In The Groove

Various Artists

The Music Cartel, 2003

REVIEW BY: Christopher Thelen


Warning: stoner rock is coming back with a vengeance.

I'm not necessarily talking about groups like The Black Crowes who put out music that anyone can listen to, not just those with the funny cigarettes. I'm talking about the rock that was almost meant to be listened to while possessing some kind of devices used for, aah, "self-medication". (Having never tried drugs, I can't speak from experience.)

In The Groove is a compilation of tunes that I would end up classifying as stoner rock, and in the end, it turns out to be a mixed bag, with more positive than negative.my_heart_sings_the_harmony_web_ad_alt_250

Only a few of the 14 different groups on this compilation are ones I'm even remotely familiar with. On one hand, there's Sheavy, who we reviewed here not terribly long ago. Sounding a lot like vintage Black Sabbath, they were a band who impressed me a lot the last time I heard them. Unfortunately, the cut included on this disc, "Face In The Mirror," isn't on that same level.

On the other hand, there's Raging Slab, who I remember from my days in college radio.
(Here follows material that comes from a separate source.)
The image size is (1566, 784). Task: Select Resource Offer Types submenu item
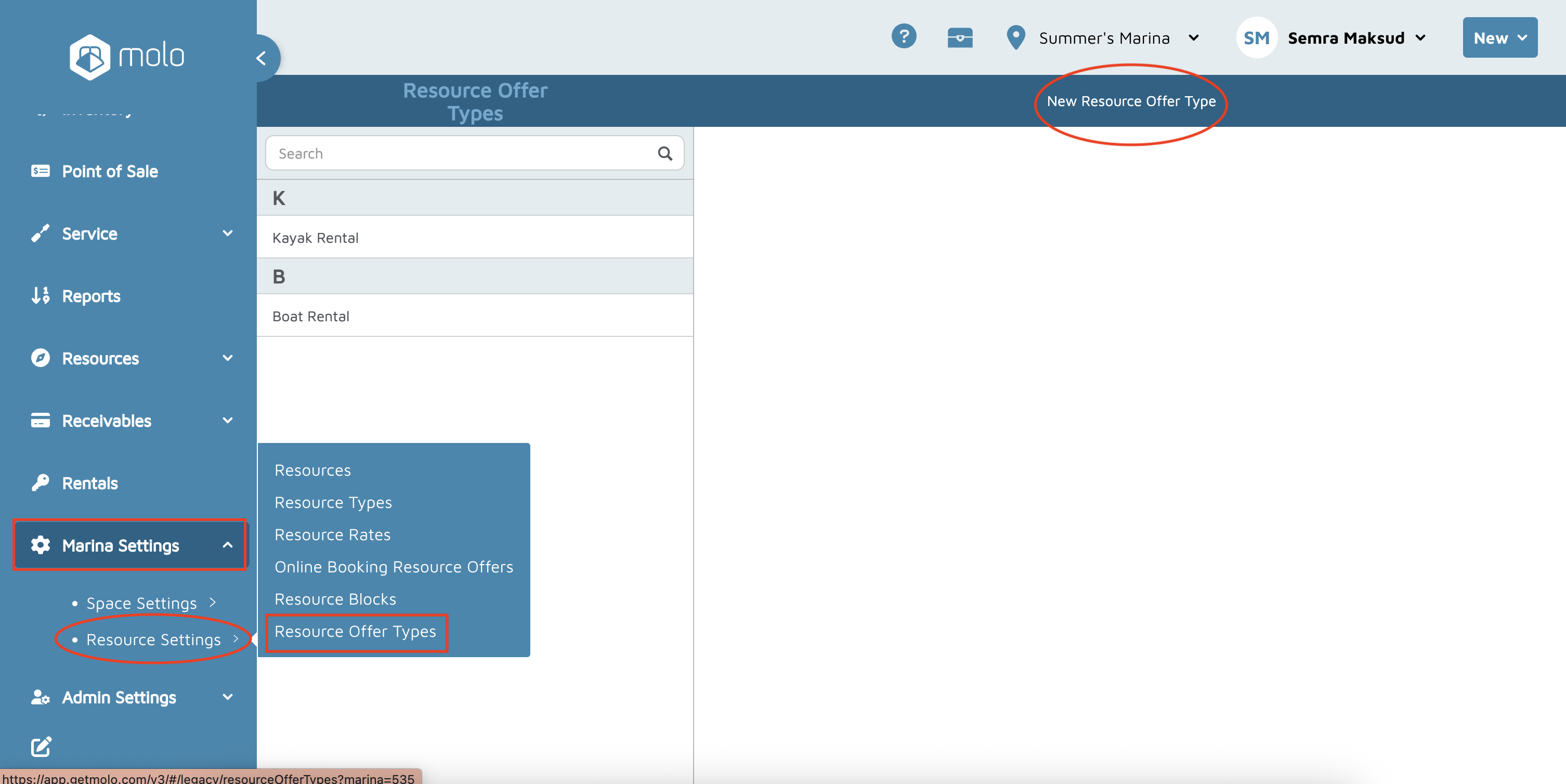point(355,632)
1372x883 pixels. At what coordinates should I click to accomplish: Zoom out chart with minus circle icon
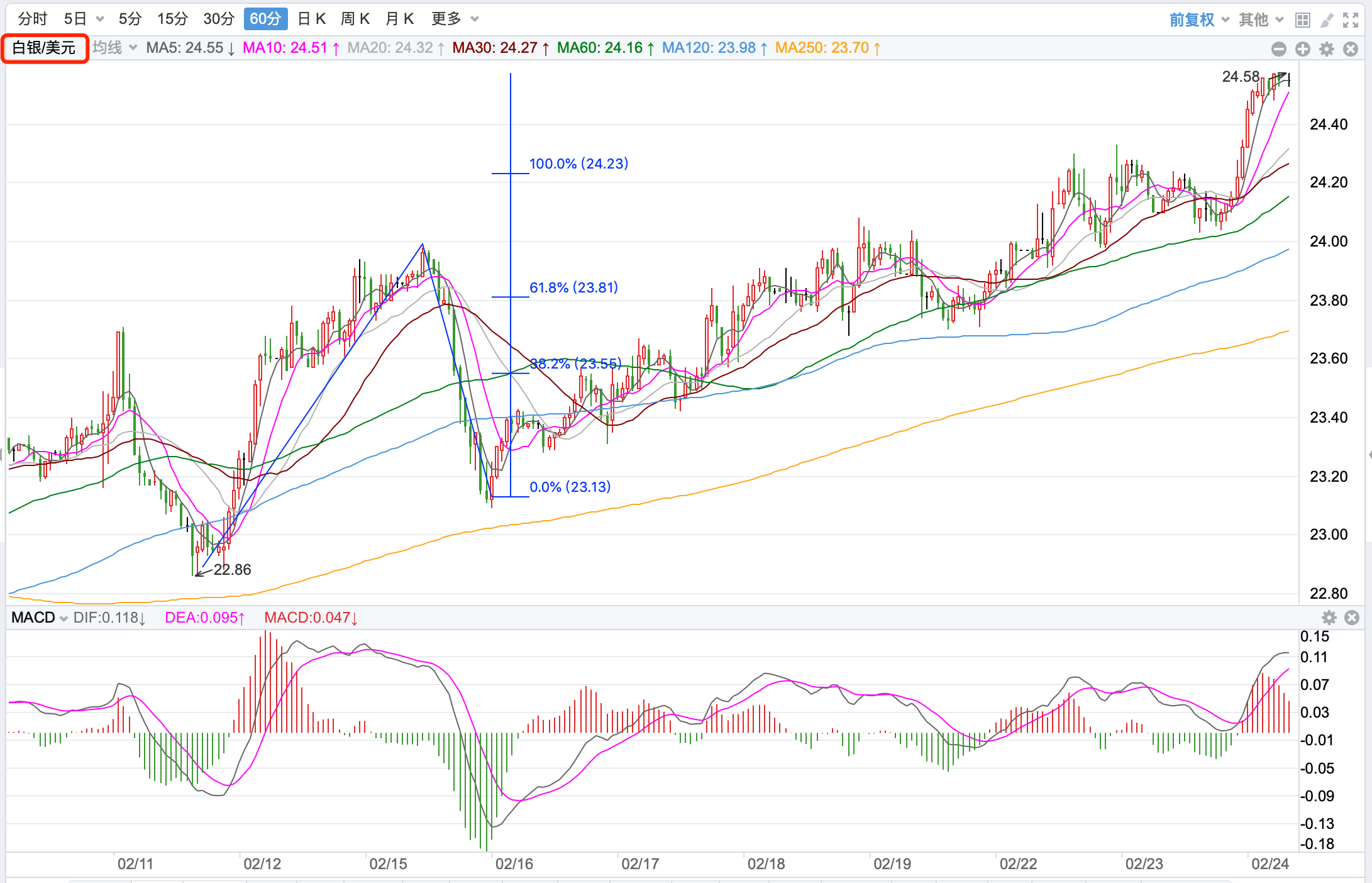coord(1278,49)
Taking on the Mountain classic "Mississippi Queen," they do a version that is pretty much note-for-note, but they don't deliver it convincingly.

Then, there's Terra Firma, another band we recently reviewed, who I don't think could write a song not in the key of D if their lives depended on it. "In Orbit" is further proof. (Would somebody please teach these guys how to transpose?)

Okay, so far the criticism's come flying faster than an octopus being thrown onto the ice at a Red Wings game. There's a lot on In The Groove that's more than merely likeable. Groups like Roachpowder ("Toxic River"), Leadfoot ("Gonna Creep Up On You" sounds a lot like Tool), Nebula ("Full Throttle") and Roadsaw ("Blackout Driver") all show that this flavor of rock can be quite enjoyable to everyone. Possibly my favorite discovery on this disc is Sixty Watt Shamen and their contribution, "Whiskey Neck".

In The Groove is an album that, unfortunately, loses its freshness rather quickly, and that's only because the bulk of this music stays in exactly the same vein. Only at the end, with Altamont's cover of "Rattlesnake Shake," does any real variety creep in, and by then, it's too little, too late.

This is still a disc worth checking out; chances are you'll hear at least a handful of groups that you think are worth further investigation. As for the rest of the disc, approach with a fair amount of caution.